**TAREAS**
A) Reproduzca literalmente el pasaje del texto sobre la comunicación que comienza con "En efecto, un" y prosigue hasta "a la Comunicación.".
B) Enumere los verbos que el texto sobre la comunicación toma del lenguaje clásico de la tauromaquia.

**FRAGMENTO**
******************************

De vez en cuando, es imprescindible parar. Parar, templar y mandar, dicho sea con el debido respeto al lenguaje clásico de la tauromaquia, como verbos que sustentan la idea de detenerse sin apresuramientos; analizar con visión y espíritu crítico y tratar de actuar -ejecutar- con la mayor precisión.

En efecto, un proceso realmente complicado y lleno de matices a pesar de las apariencias. Ocurre que el símil taurino tiene que ver, precisamente, con la inmediatez de la faena, que no dura más allá de unos minutos, y que es, también precisamente, el factor que dificulta el proceso pero que nos sirve para situarnos en el escenario. De vez en cuando es imprescindible parar, escuchar y comprender.

Lo es para aprender -eliminar apriorismos- y entender los fundamentos de una actividad que, gracias al deslumbramiento y desconcierto que ha provocado (¿lo provoca todavía?) lo que hemos conocido por digitalización, se ha acabado confundiendo en un todo de varias partes en la que cada una trata de empequeñecer, directa, sibilina e inconscientemente a la otra dependiendo de cada “especialista”.

Me refiero, naturalmente, a la Comunicación.

Y viene dada esta sencilla reflexión al hilo de “El lado oscuro”. Diez falacias sobre las relaciones públicas, del periodista Miguel Ángel Robles, presentado hace algo más de un mes y que, como su título avanza, desmitifica -con elocuencia y precisión difícilmente cuestionables- la imagen de una actividad (de una profesión u oficio, me quedo con esta segunda acepción por lo que tiene de obsesión por lo bien hecho y la experiencia para saber hacerlo) a la que se ha caracterizado casi siempre con prejuicios y a la que en muchas ocasiones se la entiende mal y, en consecuencia, se la utiliza peor.

Sí, hay que colegir que, poco a poco, se ha ido entendiendo la función de la comunicación en las instituciones, las organizaciones y las empresas. Quienes tienen mejor reputación social e institucional son quienes así lo han entendido y lo han puesto en práctica. Pero el camino es todavía largo y, en coincidencia con el autor, hay que redoblar esfuerzos en esta época gaseosa y de incertidumbre inminente, agudizada por las señales inquietantes que trae el horizonte macro a corto plazo. Profundamente sociales.

******************************

**MATERIAL PROPORCIONADO**
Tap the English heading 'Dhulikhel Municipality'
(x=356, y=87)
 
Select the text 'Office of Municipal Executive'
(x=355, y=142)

******************************

**SOLUCIONES**
A)
En efecto, un proceso realmente complicado y lleno de matices a pesar de las apariencias. Ocurre que el símil taurino tiene que ver, precisamente, con la inmediatez de la faena, que no dura más allá de unos minutos, y que es, también precisamente, el factor que dificulta el proceso pero que nos sirve para situarnos en el escenario. De vez en cuando es imprescindible parar, escuchar y comprender.

Lo es para aprender -eliminar apriorismos- y entender los fundamentos de una actividad que, gracias al deslumbramiento y desconcierto que ha provocado (¿lo provoca todavía?) lo que hemos conocido por digitalización, se ha acabado confundiendo en un todo de varias partes en la que cada una trata de empequeñecer, directa, sibilina e inconscientemente a la otra dependiendo de cada “especialista”.

Me refiero, naturalmente, a la Comunicación.

B) Parar, templar, mandar